Spymaster by Oleg Kalugin

Spymaster by Oleg Kalugin

Author:Oleg Kalugin
Language: eng
Format: epub
Publisher: Basic Books


Many of these suggestions were approved by Andropov and the Politburo and put into effect. But, as would soon be evident, Afghanistan would not bend to our will. We would deploy hundreds of thousands of troops and lose fifteen thousand men before realizing our mistake and withdrawing in humiliation in 1988.

In the fall of 1979, after Amin deposed and murdered Taraki, the situation in Afghanistan was clearly deteriorating. KGB officers there reported that if Moscow did not intervene more aggressively, Amin would surely be overthrown and an Islamic government installed. I attended a meeting of KGB intelligence and Soviet military intelligence in which the GRU chief, General Ivashutin, argued strenuously for an invasion.

“There is no other alternative but to introduce our troops to support the Afghan government and crush the rebels,” Ivashutin said.

Kryuchkov then spoke, saying that Andropov was against the introduction of troops.

Over the next several months, however, Andropov was to change his mind. Under pressure from Defense Minister Dimitri Ustinov, the KGB chairman reluctantly came around to the view that Soviet troops would have to invade. From that moment on, the KGB played a pivotal role in the events in Afghanistan. And as Soviet and KGB involvement deepened, Kryuchkov compounded the initial error by insisting that all intelligence information—from the GRU, the KGB, and the Foreign Ministry—be funneled through KGB intelligence before being presented to the Politburo. It was a serious mistake, for Kryuchkov began filtering out bad news, exaggerating our achievements, and telling Leonid Brezhnev and the Politburo what they wanted to hear. It only prolonged the war and the suffering.

Soviet troops streamed into Afghanistan in late December 1979, murdering my chum Amin and flying in Soviet puppet Babrak Karmal to replace him. The world reacted with outrage. At the time, none of us had any idea that the bloody conflict would drag on for nine more years, killing thousands of Afghans and creating a huge refugee problem.
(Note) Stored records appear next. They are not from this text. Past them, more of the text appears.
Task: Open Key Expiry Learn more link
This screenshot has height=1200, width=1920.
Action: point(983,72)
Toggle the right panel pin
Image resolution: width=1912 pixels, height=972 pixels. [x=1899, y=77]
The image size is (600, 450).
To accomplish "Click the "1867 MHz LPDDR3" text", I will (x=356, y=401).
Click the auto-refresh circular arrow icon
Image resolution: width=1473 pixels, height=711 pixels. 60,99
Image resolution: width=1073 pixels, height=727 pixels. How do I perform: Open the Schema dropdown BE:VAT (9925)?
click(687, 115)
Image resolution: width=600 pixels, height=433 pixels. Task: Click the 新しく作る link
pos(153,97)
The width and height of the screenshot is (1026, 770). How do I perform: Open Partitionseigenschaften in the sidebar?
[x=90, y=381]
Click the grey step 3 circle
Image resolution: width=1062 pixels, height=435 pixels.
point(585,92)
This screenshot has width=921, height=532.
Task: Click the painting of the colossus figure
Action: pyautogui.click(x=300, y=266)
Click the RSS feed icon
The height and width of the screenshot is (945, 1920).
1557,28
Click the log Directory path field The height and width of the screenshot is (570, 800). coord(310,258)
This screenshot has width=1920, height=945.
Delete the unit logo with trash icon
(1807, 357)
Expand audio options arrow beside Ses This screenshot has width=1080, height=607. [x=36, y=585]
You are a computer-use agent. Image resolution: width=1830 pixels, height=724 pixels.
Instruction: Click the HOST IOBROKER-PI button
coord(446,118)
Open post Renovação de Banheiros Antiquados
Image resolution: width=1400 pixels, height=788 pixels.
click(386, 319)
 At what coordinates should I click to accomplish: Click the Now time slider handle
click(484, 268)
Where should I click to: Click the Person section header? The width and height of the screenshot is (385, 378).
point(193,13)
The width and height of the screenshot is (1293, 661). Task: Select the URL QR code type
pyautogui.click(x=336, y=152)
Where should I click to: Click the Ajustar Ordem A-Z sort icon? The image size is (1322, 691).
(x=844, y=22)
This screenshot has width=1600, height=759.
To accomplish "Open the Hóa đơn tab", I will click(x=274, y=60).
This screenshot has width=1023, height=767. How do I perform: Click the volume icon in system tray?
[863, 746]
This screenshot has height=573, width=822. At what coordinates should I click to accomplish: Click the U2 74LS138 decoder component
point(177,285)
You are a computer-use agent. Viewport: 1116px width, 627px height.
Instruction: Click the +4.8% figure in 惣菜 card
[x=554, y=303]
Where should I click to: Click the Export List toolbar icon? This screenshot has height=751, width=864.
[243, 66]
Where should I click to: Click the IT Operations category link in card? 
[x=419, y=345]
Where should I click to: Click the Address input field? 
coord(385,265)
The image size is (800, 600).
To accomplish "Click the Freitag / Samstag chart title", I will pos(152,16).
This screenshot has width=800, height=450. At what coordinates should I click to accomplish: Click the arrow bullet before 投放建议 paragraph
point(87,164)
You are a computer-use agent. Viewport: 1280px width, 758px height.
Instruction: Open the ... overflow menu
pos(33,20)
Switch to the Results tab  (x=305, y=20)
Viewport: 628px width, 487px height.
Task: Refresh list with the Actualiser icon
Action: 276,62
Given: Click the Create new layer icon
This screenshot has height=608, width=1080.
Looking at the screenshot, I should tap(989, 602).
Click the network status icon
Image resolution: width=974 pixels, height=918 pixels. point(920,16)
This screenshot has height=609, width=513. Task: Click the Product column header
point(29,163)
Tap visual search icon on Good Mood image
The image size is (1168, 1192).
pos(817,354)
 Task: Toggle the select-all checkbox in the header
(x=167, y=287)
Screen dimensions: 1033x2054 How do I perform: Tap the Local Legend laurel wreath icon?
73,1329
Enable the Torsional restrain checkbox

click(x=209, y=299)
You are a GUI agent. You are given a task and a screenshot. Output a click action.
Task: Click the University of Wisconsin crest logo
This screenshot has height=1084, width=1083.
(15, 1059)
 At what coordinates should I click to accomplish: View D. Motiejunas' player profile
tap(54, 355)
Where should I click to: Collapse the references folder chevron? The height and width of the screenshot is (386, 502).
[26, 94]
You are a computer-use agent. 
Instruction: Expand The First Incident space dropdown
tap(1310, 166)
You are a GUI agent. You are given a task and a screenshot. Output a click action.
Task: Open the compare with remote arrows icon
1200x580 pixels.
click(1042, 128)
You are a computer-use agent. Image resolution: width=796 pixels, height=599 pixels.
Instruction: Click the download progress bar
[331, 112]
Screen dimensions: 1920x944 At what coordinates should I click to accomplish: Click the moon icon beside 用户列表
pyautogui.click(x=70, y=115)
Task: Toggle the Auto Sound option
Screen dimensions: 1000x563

The truth is that I was paying scant attention to the invasion taking place to the south. By Christmas 1979, my career had taken a sharp turn for the worse. I had clashed with the shadowy brotherhood that ran the world’s largest secret police agency. I had violated an unwritten code and challenged the dictums of the men at the top. I had gone up against them and lost, and my star was flaming out.